Муза подумала и сказала:
— Возьми папку с эскизами и внимательно пересмотри их. Ты, наверно, найдешь что-нибудь в них. Не торопись, спокойно обдумай пятна, краски. Все обдумай. Сделай еще несколько эскизов, и тогда уже ты будешь знать, что и как надо изобразить, и тогда у тебя перед глазами будет ясная картина. Сделай еще эскиз и по нему пиши. Вот и все.
— Милая, дорогая Муза, как я вам благодарен!
Мы выпили еще по стаканчику рислинга, и я принялся за эскиз.
ХУДОЖНИК
Художник поставил свой складной стульчик, положил на него папку с ватманом и сумочку с рисовальными принадлежностями, а сам сел на пенек, прислонился спиной к толстому стволу старой березы, закрыл глаза и полностью отдался теплу, тишине и радостному чувству общения с природой.
Лесная тишина полна звуков, но звуки эти не нарушают тишины.
Вот зашуршала в прошлогодней листве мышка, вот короткими прыжками спускается по стволу сосны поползень, вот с тонким писком два королька обшаривают веточку ели, и где-то далеко-далеко чуть слышно воркует горлица.
Легкий ветерок ласкает лицо художника. «Баю, бай!» — жужжит большой черный жук-усач, пролетая мимо. «Баю, бай!» — шепчут робкие осинки, трепеща листьями. «Баю, бай!» — поет зяблик на вершине березы.
Перед художником стоит муравей, он упер передние лапки в бока и насмешливо улыбается. «Отдыхаете?! Все работают, а вы изволите отдыхать! Вдохновения ждете. Мы вот, муравьи, без вдохновения целый день работаем, а иногда и ночь прихватываем, а вы вдохновения дожидаетесь. Прекрасно. Хотите уподобиться той стрекозе, что все пела и „оглянуться не успела, как зима катит в глаза“?.. Лодырь вы, милостливый государь!» Муравей даже досадливо плюнул.

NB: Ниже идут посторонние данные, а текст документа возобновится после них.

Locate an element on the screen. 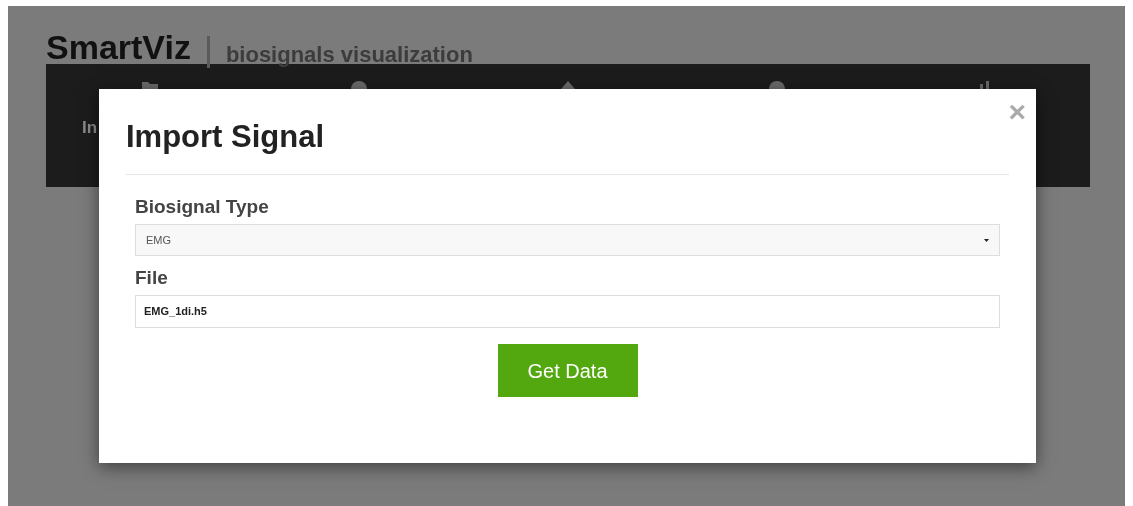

«Простите, что я вмешиваюсь в вашу беседу… — пискнул крошка крапивничек, высунувшись из хвороста. — Я считаю, что вы не правы, уважаемый муравей! — Крапивничек задорно поднял свой хвостик и прыгнул на вершинку маленькой елочки. — Таскать сучки или еловые иголки можно и без вдохновения, но петь… творить… Искусство — это божественный дар, и его надо беречь, а не запрягать, как ломовую лошадь, в тяжелый воз. О, как я пою наши старинные песни! Но я пою их только тогда, когда мое сердце наполняется ими и я уже не могу не петь! К старым песням я прибавляю свои, слышите, свои, новые, вдохновенные!» Он вздергивал коротышкой хвостиком и вертелся во все стороны, глаза его блестели, как два черных бриллиантика. И он запел! Было непостижимо, как мог такой громкий, чистый звук вылетать из такого крохотного горлышка, из существа величиной с орех. Его песня, громкая, звучная, оглашала лес, и ей откликался и щегол-турлукан, и пеночка-трещотка, и звонкоголосый зяблик.
«Я удивляюсь на вас, — сказал заяц. — Человек спит, а вы тут споры и концерты устраиваете. Надо пуще всего тишину беречь. Тишина — это жизнь, покой. У меня нервы слабые, я шум не переношу. Придет осень, и лист с деревьев падает. Не могу: нервы не выносят. Из леса ухожу в поле… или вот когда буря и дождь, верите ли, так нервы истрепятся, совсем больной».